Cette analyse s’inscrit dans trois disciplines : i). les nouveaux médias sociaux (NMS), ii). l’histoire culturelle des objets populaires et iii). la pragmatique du visuel.
Je partage ici quelques réflexions théoriques et méthodologiques sur la place des stickers sur les NMS.
Les nouveaux médias sociaux (NMS)
Les recherches en Computer-Mediated Communication soulignent les nouvelles opportunités de sociabilité créées par les différentes ressources1 des réseaux de communication électroniques qui mettent en relation non seulement des machines mais aussi des êtres humains2. Dès les années 90, les études de l’interaction sociale sur les espaces de communication Internet, privés et publics, s’orientent rapidement vers l’analyse de la trace écrite des échanges et démontrent les dynamiques relationnelles qui façonnent l’identité des participants3. Cette approche pragmatique de la communication s’intéresse à l’étude des espaces discursifs du web, tels les blogs4 et les réseaux sociaux numériques (RSN)5 et atteste le potentiel social des échanges textuels.
Une préférence pour la photo autoproduite
Quant aux images, même si elles sont échangées en nombre suffisant et en différents formats sur les espaces électroniques6 leur analyse reste minoritaire. Cette absence du visuel de l’approche pragmatique de la communication peut s’expliquer par une préférence pour la photographie autoproduite.
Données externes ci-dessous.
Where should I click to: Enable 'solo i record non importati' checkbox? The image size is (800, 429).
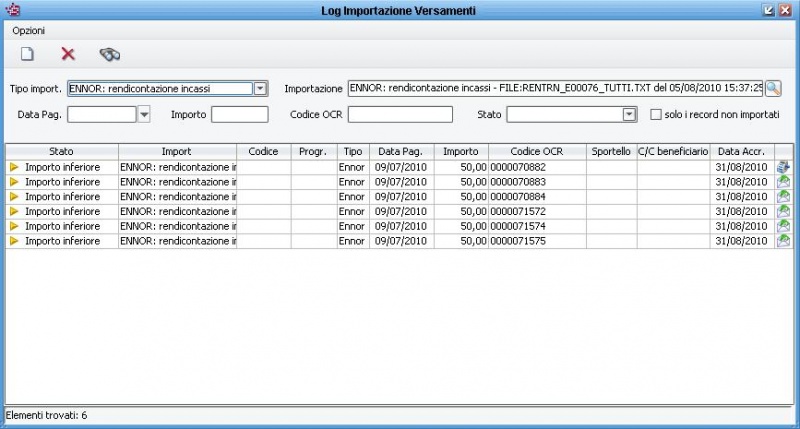pos(656,115)
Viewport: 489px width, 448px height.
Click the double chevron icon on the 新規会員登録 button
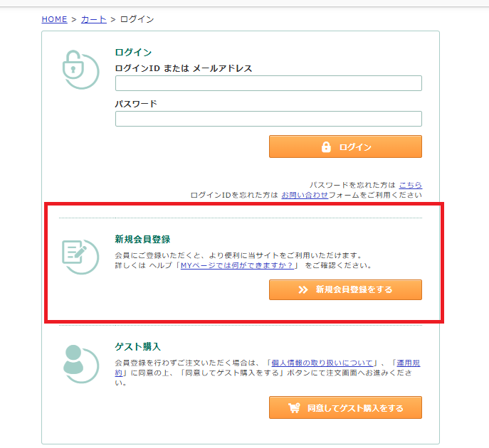click(303, 290)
La focalisation des Mobile Studies7 sur la photographie8 comme une dynamique “expressiviste”9 et comme l’emblème d’un espace de communication intersubjectif, éclipse non seulement l’étude des autres images partagées sur ce canal, mais finit par imposer une grille sémiotique10 à la photographie, l’enfermant dans une analyse formelle, déconnectée de ses usages qui se déroulent dans une écologie multimédia.
Même si les recherches en Media Studies s’intéressent aux autres dispositifs que le mobile, par exemple les photoblogs et les RSNs, l’intérêt de ces études continue à porter sur la pratique photographique, son rôle dans la constitution des espaces discursifs asynchrones et la conversation qui y est générée sous forme de commentaires. Cette démarche quantitative11 mobilise la photographie comme une donnée pour comprendre les dynamiques relationnelles possibles par les nouveaux dispositifs. Le rôle de la photographie par rapport aux autres propositions d’interaction reste negligé.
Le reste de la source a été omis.